## What the task requires
Copy the listing word for word from the line with "This screenshot has width=720, height=742." up to and including the line with "click(167, 412)", and leave the pictures out of your answer.

## Record set

┌──

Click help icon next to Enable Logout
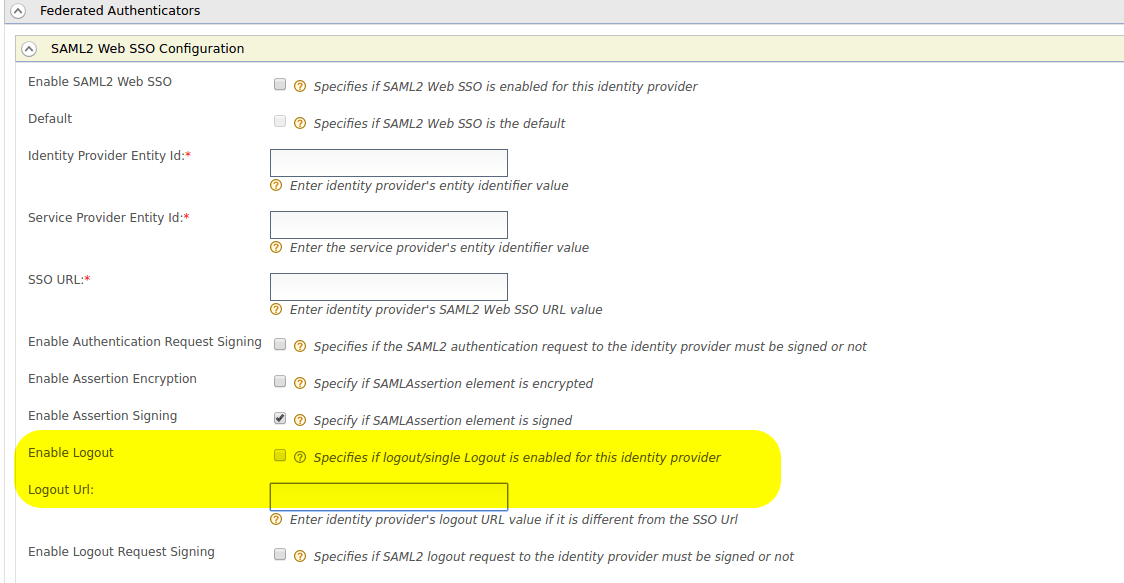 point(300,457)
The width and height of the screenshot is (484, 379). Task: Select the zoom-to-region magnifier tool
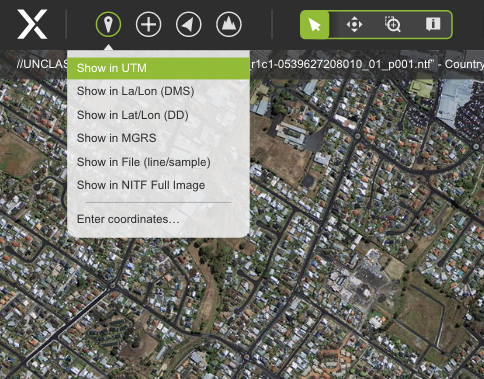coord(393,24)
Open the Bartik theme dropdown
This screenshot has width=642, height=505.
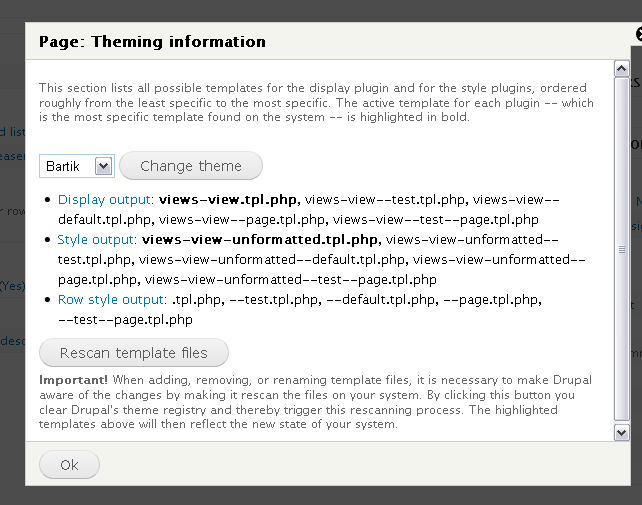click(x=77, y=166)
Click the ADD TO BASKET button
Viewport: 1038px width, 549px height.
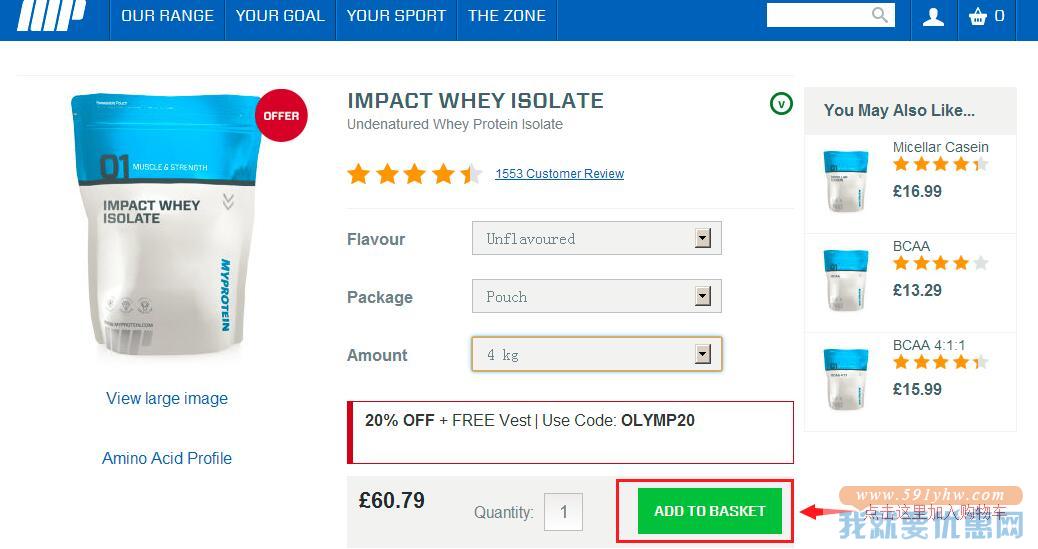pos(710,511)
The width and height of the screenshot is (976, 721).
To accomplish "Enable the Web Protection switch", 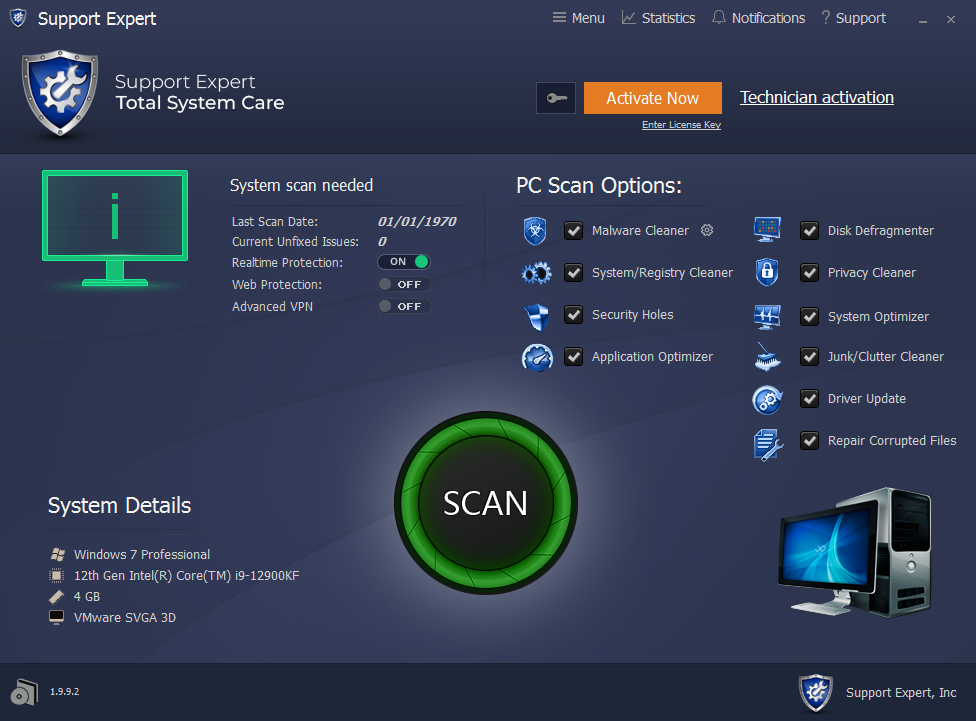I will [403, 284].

└──
┌──

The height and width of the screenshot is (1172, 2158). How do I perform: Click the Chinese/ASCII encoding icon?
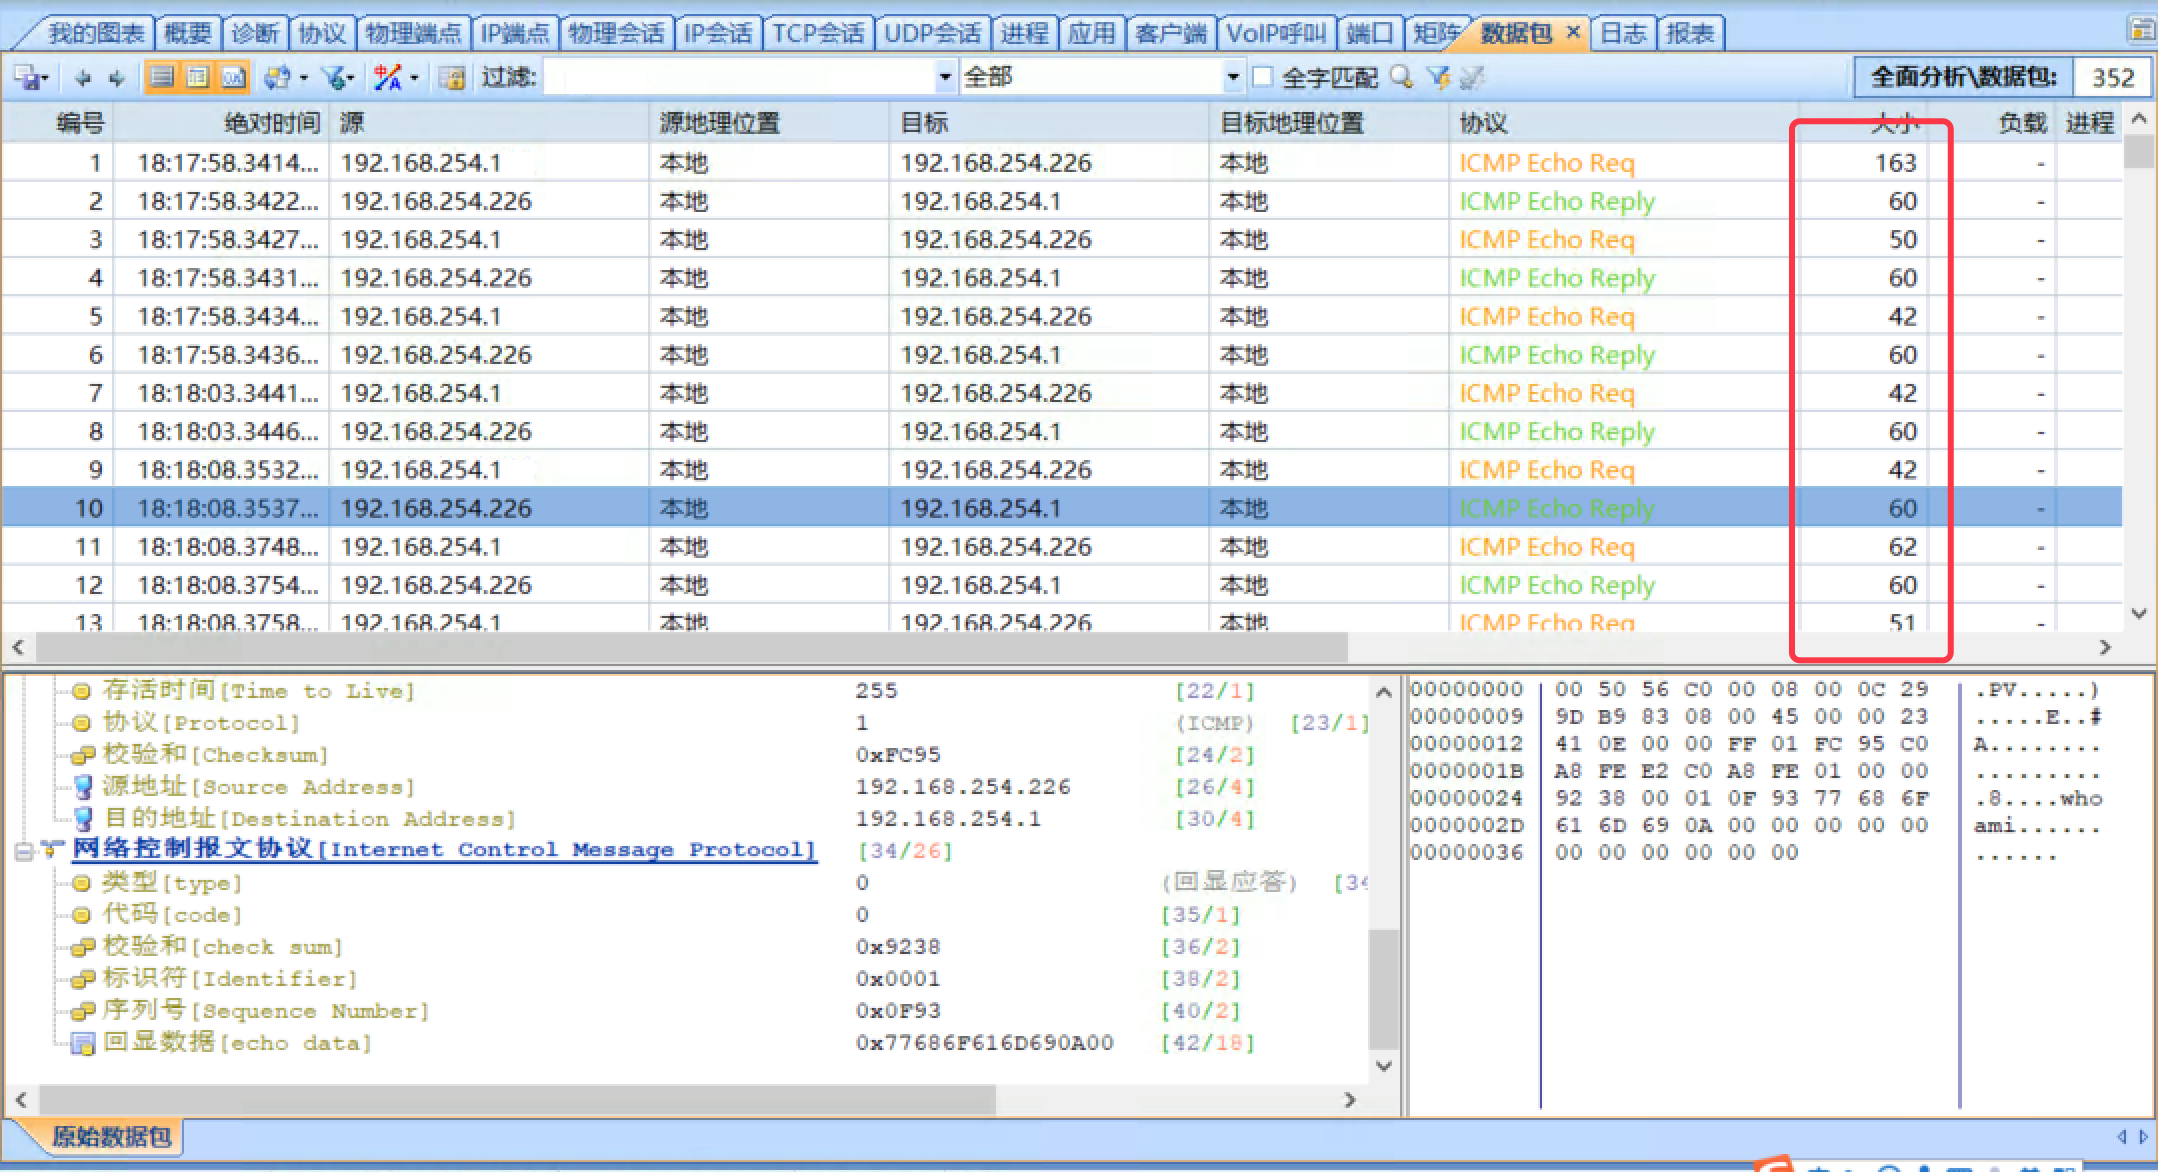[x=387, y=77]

└──
┌──

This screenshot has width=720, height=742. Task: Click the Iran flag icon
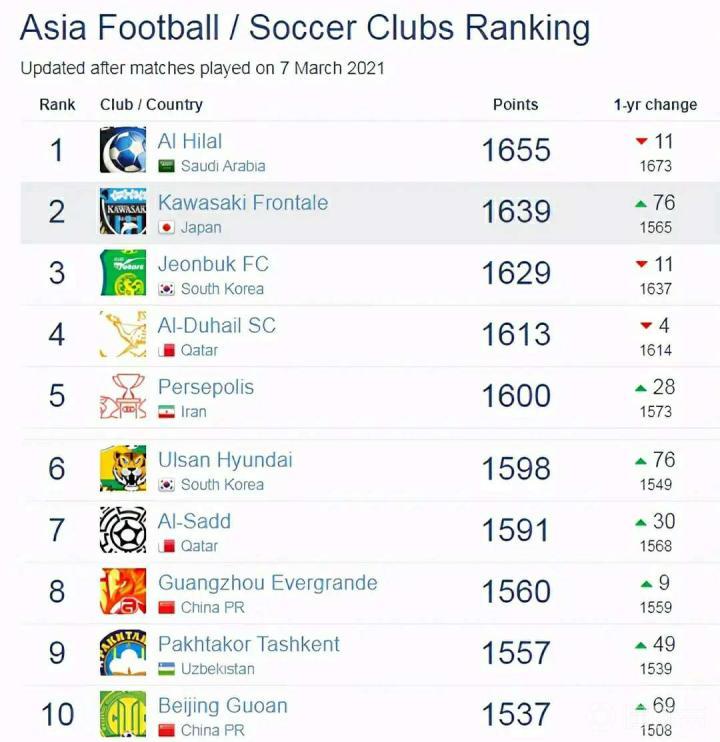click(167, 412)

└──

## Full solution
This screenshot has width=720, height=742. Task: Click the Iran flag icon
click(167, 412)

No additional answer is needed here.